▶ **What to do**
Report each line from the entries in which "agent" can be found.

(Records excerpted from a collection)
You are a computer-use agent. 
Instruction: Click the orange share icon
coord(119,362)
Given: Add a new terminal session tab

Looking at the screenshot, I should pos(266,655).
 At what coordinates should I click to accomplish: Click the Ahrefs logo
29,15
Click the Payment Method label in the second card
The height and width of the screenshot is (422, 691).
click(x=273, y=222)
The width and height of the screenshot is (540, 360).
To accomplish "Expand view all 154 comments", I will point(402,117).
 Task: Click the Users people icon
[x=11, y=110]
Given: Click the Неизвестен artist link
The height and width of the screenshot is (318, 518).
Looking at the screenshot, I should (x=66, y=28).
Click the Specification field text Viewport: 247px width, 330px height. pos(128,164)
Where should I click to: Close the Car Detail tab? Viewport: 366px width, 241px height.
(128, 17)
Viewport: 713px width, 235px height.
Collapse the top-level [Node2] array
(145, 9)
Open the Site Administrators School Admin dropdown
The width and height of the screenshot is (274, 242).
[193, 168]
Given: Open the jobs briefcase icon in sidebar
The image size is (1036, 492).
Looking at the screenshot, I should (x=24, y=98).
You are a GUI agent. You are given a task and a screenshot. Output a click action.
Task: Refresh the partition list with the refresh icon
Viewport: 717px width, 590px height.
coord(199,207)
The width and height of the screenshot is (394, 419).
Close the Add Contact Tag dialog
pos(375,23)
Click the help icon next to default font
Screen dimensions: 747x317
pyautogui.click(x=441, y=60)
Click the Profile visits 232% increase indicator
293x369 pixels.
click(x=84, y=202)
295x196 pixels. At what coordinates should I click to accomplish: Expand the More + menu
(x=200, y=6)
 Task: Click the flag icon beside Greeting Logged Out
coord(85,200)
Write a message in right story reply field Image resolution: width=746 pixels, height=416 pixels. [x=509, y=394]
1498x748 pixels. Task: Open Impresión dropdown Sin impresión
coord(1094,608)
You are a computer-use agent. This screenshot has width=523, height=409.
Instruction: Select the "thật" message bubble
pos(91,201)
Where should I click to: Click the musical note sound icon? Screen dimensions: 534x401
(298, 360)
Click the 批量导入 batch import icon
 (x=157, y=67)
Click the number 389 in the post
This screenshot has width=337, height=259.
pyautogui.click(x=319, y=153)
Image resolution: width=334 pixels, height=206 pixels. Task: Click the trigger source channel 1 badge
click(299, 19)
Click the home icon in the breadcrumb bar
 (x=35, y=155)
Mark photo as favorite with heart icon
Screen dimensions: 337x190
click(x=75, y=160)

▶ **Result of this task**
You are a computer-use agent. 
You are a GUI agent. You are given a task and a screenshot. Output a click action.
You are a computer-use agent. This screenshot has width=523, height=409.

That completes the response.